Cet homme arrivé je crois depuis deux ans à Besançon, a toujours honorablement vécu de son travail. Ayant été à même d’aprécier [sic] en lui sa rare qualité je n’avais pas ésité [sic] en août 1849, de le prendre à mon service, et je l’ai gardé jusqu’en novembre de cette année sans qu’il ait jamais mérité le moindre reproche. Mais comme depuis, une nouvelle organisation de mon intérieur m’empêchent [sic] de le garder, il se trouve aujourd’hui forcé de reprendre son ancienne vie c’est à dire de travailler à la fabrication de petites statuettes en plâtre et d’aller les vendre dans les villages du Département. Cette petite industrie quoique peu lucrative lui permettront [sic] cependant, vu son courage et sa probité, de vivre sans le secours d’autrui, s’il ne se trouvait un obstacle à son exploitation. C’est [sic] homme n’a aucun papier à l’abbri desquelles [sic] il puisse librement circuler. En arrivant ici il déposat [sic] sa feuille de route dans les bureaux de la préfecture, en échange de quoi on lui délivra une carte de sûreté ; mais malheureusement, cette carte, il l’a perdue et se trouve ainsi dépouillé de la seule garantie qu’il pouvait fournir à la juste exigence des lois de sûreté. Comme cette carte lui avait été remise sans difficulté, je croyais qu’on la lui remplacerait de même, mais il n’en fut pas ainsi : aucun des fonctionnaires à qui je m’adressai ne voulut ni ne put prendre sur lui de lui délivrer une nouvelle carte, et tous me conseillèrent de m’adresser directement à vous, Monsieur le préfet, pour cette affaire. Si je n’ai pas reculé devant la hardiesse de cette demande c’est que j’ai compris que pour cet homme, cette affaire est une question de fortune ou de malheur. Je dirai presque de vie ou de mort ; et je m’en voudrais de n’avoir pas épuisé tous les moyens que j’avais de rendre ce service à ce malheureux.
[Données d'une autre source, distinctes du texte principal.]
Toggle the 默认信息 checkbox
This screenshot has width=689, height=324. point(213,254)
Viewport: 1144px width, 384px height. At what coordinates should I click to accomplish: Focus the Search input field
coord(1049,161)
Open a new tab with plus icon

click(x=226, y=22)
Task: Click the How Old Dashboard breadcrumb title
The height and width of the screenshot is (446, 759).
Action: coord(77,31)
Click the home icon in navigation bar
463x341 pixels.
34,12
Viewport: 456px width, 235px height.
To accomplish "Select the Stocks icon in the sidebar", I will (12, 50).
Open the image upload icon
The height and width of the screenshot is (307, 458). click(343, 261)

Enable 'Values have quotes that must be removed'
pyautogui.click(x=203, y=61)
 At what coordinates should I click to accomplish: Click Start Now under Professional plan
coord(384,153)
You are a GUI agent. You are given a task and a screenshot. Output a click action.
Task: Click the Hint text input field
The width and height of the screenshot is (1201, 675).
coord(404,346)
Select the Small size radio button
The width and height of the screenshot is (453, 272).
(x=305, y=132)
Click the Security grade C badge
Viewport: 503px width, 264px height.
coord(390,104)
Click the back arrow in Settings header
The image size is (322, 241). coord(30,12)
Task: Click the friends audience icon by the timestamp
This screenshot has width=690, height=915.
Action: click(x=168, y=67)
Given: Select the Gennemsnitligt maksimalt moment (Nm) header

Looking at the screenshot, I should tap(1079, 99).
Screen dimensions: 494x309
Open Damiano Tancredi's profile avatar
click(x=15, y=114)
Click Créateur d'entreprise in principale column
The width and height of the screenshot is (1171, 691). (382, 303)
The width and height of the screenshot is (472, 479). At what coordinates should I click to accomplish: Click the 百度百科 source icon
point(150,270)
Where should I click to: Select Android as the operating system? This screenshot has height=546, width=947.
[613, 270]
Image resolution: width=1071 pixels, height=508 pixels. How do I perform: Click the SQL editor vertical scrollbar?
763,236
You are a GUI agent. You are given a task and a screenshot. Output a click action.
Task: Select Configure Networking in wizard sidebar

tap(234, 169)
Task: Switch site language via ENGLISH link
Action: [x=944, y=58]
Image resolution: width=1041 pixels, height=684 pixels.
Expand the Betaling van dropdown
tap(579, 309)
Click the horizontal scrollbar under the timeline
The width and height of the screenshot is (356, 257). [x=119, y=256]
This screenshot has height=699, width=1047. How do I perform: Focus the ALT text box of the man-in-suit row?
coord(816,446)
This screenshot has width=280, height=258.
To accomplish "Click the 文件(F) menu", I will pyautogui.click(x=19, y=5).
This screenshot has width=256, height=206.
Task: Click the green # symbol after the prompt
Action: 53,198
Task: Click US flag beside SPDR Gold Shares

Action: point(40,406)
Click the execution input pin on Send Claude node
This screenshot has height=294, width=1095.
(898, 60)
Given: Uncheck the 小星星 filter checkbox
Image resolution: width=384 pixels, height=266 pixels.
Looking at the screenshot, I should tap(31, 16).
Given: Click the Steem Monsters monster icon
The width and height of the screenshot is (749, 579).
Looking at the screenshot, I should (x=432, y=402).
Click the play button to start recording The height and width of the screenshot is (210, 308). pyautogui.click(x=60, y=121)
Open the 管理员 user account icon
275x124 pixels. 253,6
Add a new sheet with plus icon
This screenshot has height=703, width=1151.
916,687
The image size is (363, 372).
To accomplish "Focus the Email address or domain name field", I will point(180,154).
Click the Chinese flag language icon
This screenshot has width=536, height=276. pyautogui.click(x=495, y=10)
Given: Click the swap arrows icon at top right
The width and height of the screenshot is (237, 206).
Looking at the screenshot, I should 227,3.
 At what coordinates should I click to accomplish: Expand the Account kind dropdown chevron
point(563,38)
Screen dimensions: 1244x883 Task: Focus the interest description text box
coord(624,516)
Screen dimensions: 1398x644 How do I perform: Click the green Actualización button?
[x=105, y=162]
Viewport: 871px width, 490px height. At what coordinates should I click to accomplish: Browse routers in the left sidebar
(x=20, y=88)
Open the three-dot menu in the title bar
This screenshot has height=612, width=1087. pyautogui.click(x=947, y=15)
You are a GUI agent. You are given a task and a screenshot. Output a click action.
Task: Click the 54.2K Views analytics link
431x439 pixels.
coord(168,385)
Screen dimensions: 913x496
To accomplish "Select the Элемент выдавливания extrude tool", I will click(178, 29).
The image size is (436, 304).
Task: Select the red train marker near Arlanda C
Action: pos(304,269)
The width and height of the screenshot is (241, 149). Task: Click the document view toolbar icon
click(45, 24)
En effet, s’il peut ici librement exercer ses moyens d’existence, ce qu’il fera pour lui-même joint à la ressource qu’il trouvera en moi, (car je continue de l’occuper deux ou trois jours par semaine) lui assurera une existence heureuse et facile, si au contraire il est privé de la possibilité de vendre le fruit de son travail, ou qu’on l’oblige à quitter la ville, sachant à peine travailler, comprenant peut [sic] et ne sachant pas du tout parler le français, que fera-t-il dans un lieu où il ne connaîtra personne ?
Ces raisons je l’espère, Monsieur le Préfet, vous expliqueront assez la liberté que j’ai prise de vous écrire puisque ce moyen seul me restait pour sauver ce malheureux qui, à tous égard [sic], mérite qu’on s’occupe de lui. J’ose donc espérer que ma prière sera entendue, et que vous voudrez bien, Monsieur le Préfet, ne pas refuser une carte, c’est à dire son gagne-pain, à cet homme qui ne demande qu’une chose : pouvoir vivre de son travail.
Agréez, Monsieur le préfet, l’assurance des sentiments respectueux de votre humble et dévoué serviteur.

[Signature illisible]
Professeur de dessin
Rue neuve 20 Besançon

La personne que j’ai l’honneur de recommander à Monsieur le Préfet se nomme Josué Becaro natif de Schio, province de Vicence , et demeure actuellement rue Battant 122

Source : Lettre du 22 décembre 1850 adressée au préfet du Doubs par un professeur de dessin, domicilié 20, rue Neuve à Besançon – Arch. dép. du Doubs, M 736 Extrait du livre « Etrangers de chez nous  » d’Alain Gagnieux.